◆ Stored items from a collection
--------------------

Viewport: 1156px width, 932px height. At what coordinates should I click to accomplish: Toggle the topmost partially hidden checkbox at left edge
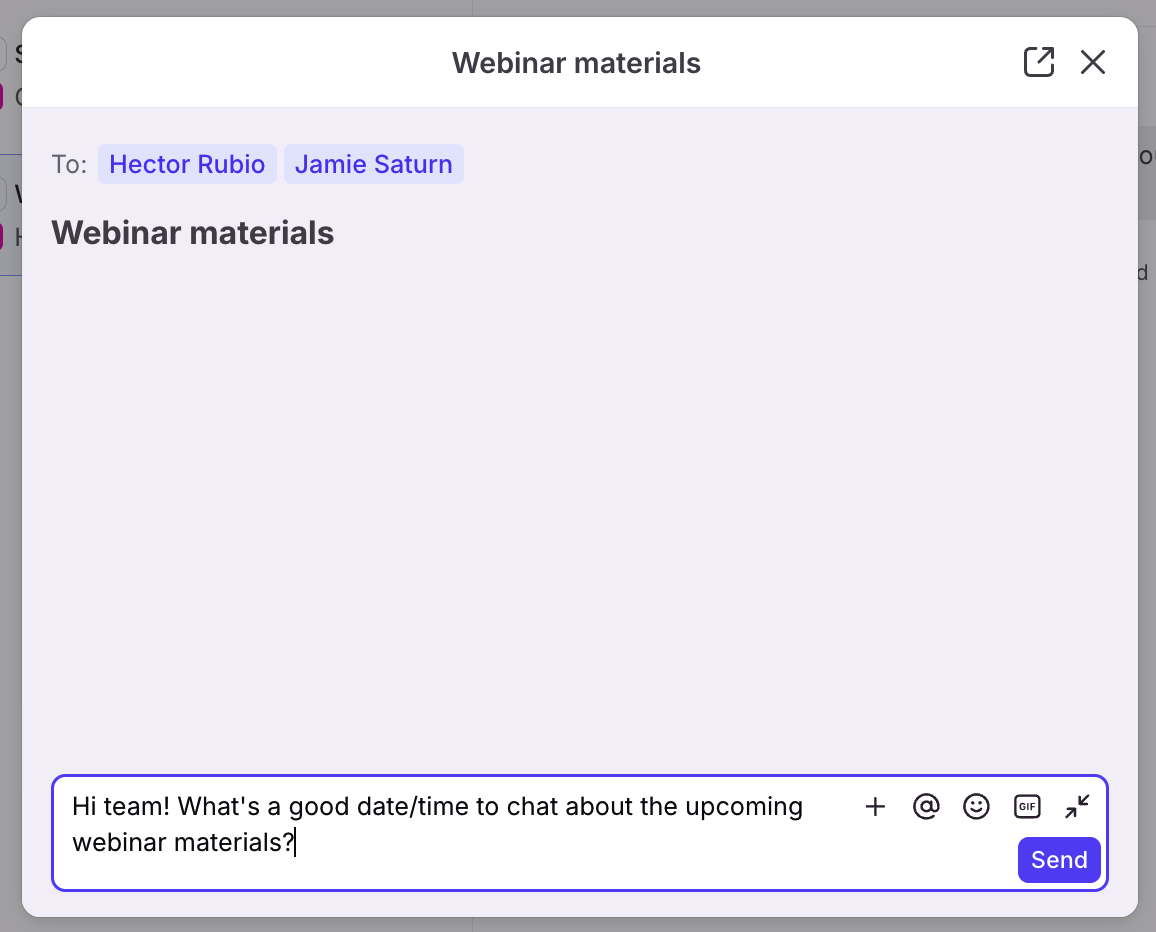[4, 54]
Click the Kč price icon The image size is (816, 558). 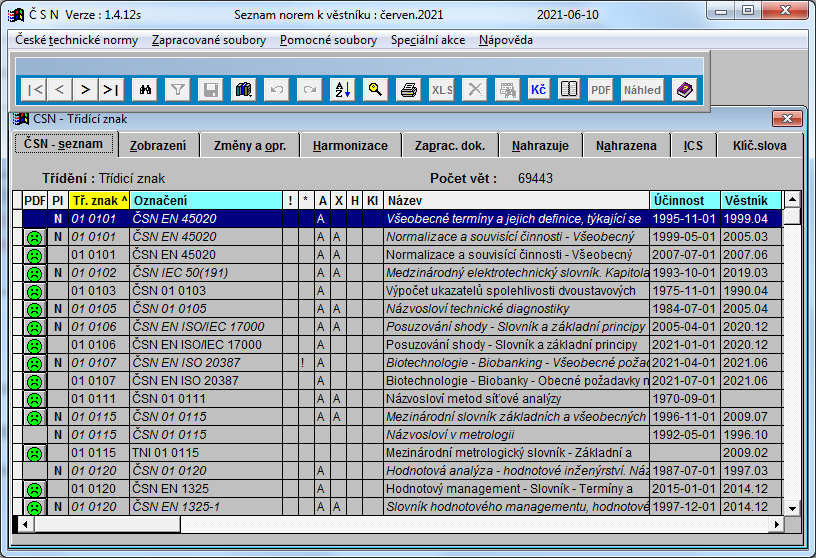[x=538, y=90]
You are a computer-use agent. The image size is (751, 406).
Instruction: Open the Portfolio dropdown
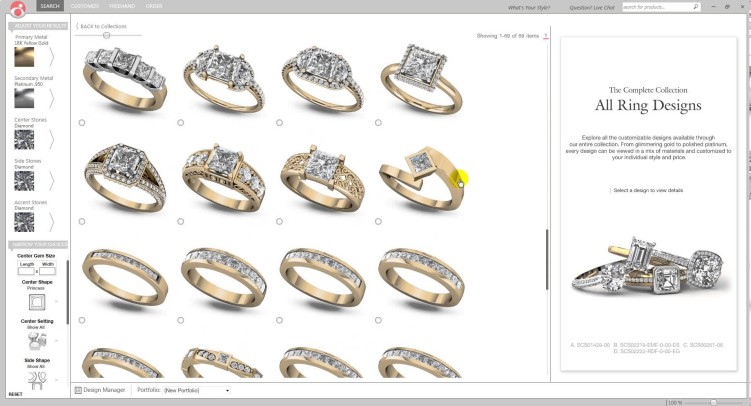(196, 390)
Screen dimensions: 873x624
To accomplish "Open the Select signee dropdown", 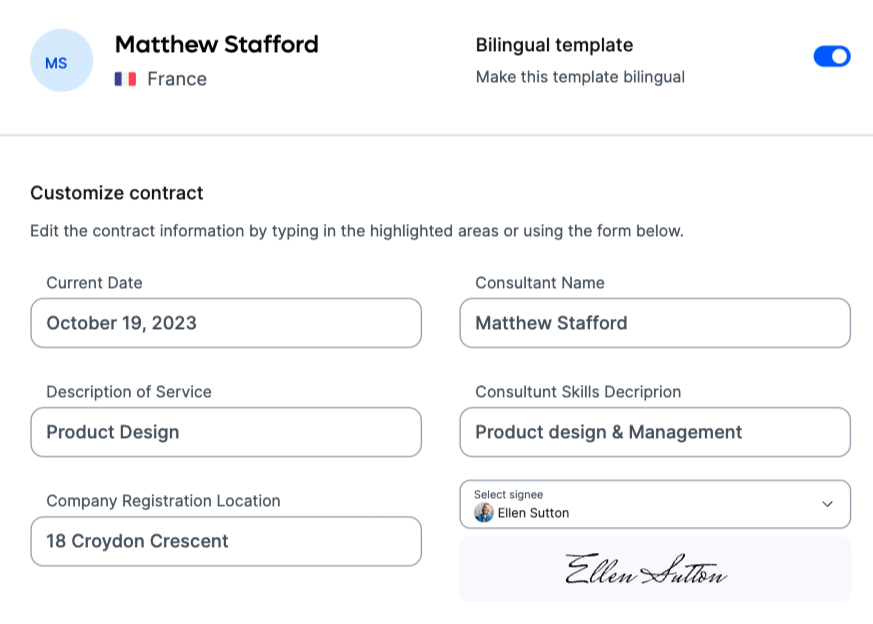I will click(655, 504).
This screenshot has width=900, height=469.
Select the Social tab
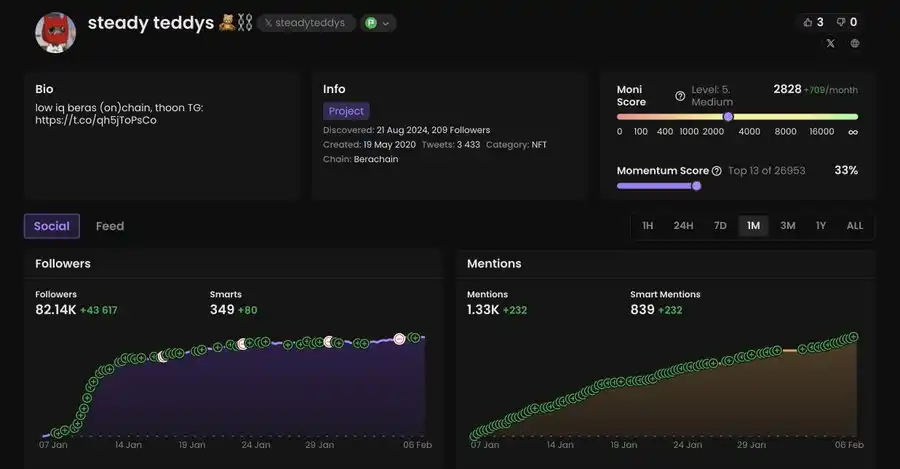52,226
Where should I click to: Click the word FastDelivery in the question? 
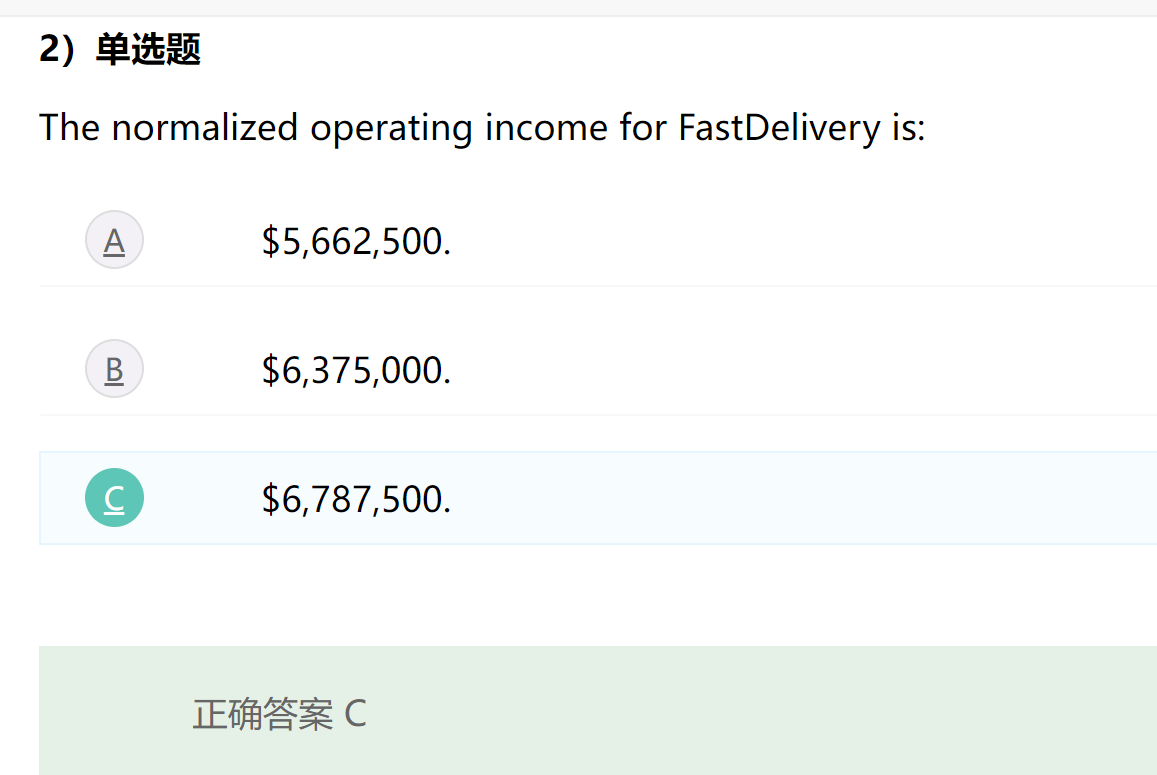[778, 128]
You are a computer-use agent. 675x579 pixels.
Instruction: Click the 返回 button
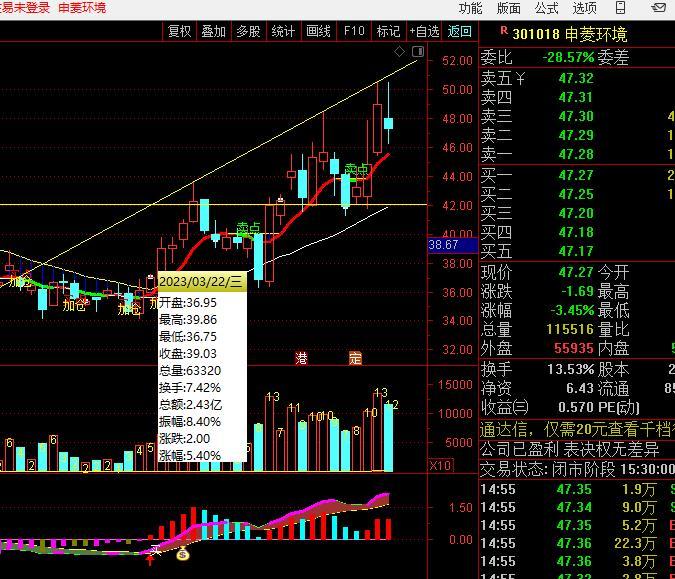coord(459,31)
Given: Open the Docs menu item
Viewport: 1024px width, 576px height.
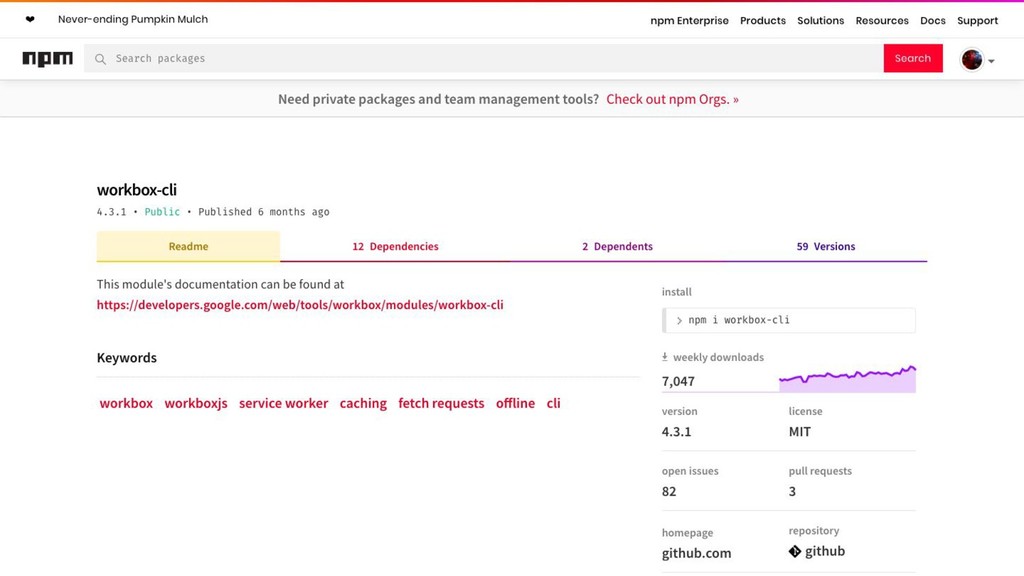Looking at the screenshot, I should (933, 21).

--------------------

◆ Exercise
Among the entries, how many lines carry "computer"? Reply with a number and nothing else.

◆ Answer for this exercise
2